And see also this potentially useful tutorial, which mentions these sysctl settings, among other tips...
https://blog.frehi.be/2019/01/30/linux-security-hardening-recommendations/
Gilbert
On 2020-01-02 11:22 a.m., Gilbert E. Detilllieux wrote:
See also...
https://www.spinics.net/lists/fedora-devel/msg252452.html
Thanks, Trevor, for bringing this to our attention. I was not even aware of these new sysctl settings and kernel features.
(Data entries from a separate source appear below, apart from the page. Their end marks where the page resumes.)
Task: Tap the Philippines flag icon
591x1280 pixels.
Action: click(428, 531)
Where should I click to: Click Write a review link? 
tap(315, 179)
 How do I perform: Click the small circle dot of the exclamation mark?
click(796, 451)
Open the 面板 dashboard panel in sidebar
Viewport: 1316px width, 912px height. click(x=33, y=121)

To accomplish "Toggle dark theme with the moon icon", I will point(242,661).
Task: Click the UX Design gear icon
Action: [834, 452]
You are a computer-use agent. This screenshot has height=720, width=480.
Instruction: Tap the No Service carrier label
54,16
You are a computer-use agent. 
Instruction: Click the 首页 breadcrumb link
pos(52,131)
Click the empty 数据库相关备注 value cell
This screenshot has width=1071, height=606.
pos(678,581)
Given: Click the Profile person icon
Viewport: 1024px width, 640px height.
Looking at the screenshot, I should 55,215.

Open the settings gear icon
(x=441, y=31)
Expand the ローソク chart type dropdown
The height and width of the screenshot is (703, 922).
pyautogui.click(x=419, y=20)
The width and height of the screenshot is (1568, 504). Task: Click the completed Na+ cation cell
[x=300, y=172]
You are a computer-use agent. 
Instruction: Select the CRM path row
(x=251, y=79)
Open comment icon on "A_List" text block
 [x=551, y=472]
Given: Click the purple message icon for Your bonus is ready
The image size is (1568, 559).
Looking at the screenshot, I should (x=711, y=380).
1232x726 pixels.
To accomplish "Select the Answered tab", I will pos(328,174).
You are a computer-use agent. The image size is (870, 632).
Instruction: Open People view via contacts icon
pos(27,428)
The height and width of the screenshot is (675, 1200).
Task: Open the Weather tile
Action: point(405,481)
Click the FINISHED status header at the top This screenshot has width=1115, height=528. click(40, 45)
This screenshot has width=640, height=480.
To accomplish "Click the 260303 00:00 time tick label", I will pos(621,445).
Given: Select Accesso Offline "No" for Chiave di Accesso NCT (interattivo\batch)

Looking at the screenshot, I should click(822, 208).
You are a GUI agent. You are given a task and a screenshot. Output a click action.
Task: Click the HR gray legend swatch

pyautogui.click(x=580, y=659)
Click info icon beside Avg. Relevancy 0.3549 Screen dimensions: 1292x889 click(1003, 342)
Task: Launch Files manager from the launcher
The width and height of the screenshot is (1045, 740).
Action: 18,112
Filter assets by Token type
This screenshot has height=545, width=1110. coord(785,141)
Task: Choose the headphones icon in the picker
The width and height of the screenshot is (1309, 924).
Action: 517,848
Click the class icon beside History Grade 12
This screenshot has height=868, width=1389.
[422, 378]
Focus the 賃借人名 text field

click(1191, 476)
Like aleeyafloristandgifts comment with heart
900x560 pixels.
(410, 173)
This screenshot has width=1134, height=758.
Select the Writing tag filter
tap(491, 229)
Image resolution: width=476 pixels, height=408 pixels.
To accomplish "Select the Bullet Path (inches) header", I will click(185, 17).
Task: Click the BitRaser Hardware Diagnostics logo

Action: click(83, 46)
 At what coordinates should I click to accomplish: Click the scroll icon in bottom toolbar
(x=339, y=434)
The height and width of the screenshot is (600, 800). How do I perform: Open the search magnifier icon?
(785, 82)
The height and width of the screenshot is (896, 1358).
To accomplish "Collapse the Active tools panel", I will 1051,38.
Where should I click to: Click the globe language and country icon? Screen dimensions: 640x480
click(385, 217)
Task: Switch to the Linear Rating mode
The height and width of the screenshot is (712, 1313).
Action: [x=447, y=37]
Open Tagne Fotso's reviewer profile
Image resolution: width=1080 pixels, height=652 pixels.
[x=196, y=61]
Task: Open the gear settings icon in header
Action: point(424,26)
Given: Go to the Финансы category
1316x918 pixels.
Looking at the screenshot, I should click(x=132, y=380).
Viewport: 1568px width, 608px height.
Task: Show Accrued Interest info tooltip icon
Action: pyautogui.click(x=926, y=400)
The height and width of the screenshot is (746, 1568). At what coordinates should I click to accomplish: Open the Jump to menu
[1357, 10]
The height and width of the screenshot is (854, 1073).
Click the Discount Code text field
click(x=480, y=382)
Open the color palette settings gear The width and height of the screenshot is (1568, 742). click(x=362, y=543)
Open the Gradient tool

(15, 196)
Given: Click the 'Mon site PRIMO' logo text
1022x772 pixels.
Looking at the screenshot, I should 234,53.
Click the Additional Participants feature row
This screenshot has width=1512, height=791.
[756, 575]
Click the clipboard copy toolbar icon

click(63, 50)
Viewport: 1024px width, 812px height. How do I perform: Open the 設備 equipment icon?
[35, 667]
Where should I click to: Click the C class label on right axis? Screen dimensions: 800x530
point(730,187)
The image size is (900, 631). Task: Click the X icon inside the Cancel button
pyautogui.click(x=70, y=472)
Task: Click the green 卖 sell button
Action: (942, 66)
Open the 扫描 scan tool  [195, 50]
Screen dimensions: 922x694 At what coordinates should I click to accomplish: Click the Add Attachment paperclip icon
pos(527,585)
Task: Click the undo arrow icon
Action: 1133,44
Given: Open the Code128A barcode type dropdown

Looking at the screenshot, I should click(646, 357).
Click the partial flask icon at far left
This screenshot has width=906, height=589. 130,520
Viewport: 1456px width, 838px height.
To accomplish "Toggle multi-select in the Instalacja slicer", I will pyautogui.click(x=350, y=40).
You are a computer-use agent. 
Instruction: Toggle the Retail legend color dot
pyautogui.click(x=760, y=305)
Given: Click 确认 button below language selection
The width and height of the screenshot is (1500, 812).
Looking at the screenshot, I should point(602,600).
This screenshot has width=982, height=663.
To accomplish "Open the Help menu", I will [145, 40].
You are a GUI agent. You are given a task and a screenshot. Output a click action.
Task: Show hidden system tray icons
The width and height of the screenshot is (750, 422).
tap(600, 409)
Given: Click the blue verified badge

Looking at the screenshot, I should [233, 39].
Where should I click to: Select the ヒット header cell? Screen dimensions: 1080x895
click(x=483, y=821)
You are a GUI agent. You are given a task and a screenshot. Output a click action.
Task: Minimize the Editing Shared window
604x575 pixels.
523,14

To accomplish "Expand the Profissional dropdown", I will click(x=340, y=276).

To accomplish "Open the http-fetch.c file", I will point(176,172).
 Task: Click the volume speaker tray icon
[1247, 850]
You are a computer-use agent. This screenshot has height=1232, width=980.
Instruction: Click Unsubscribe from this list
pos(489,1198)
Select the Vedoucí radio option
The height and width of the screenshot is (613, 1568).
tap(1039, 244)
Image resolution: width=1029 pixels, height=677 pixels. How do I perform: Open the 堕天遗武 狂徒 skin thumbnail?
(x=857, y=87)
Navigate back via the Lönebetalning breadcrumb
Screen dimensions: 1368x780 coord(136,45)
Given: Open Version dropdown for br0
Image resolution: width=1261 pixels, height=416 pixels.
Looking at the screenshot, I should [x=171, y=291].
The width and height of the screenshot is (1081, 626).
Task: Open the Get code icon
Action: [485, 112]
I can see why they'd be desirable from a security perspective, but it does break compatibility, possibly for some legitimate but obscure use cases.
Gilbert
On 2019-12-30 11:57 p.m., Trevor Cordes wrote:
After much kernel bisecting by me that yielded nothing of value, it turns out the bug isn't the kernel, it's a change in Fedora's default sysctl.conf settings between F29 and F30 that enable a new-ish kernel "feature". The "feature" turns on this behavior.
Thanks to Andrew Morton and especially Al Viro for figuring this out for me as I'm pretty sure a sysctl of some obscure feature would have been the last place I would have looked!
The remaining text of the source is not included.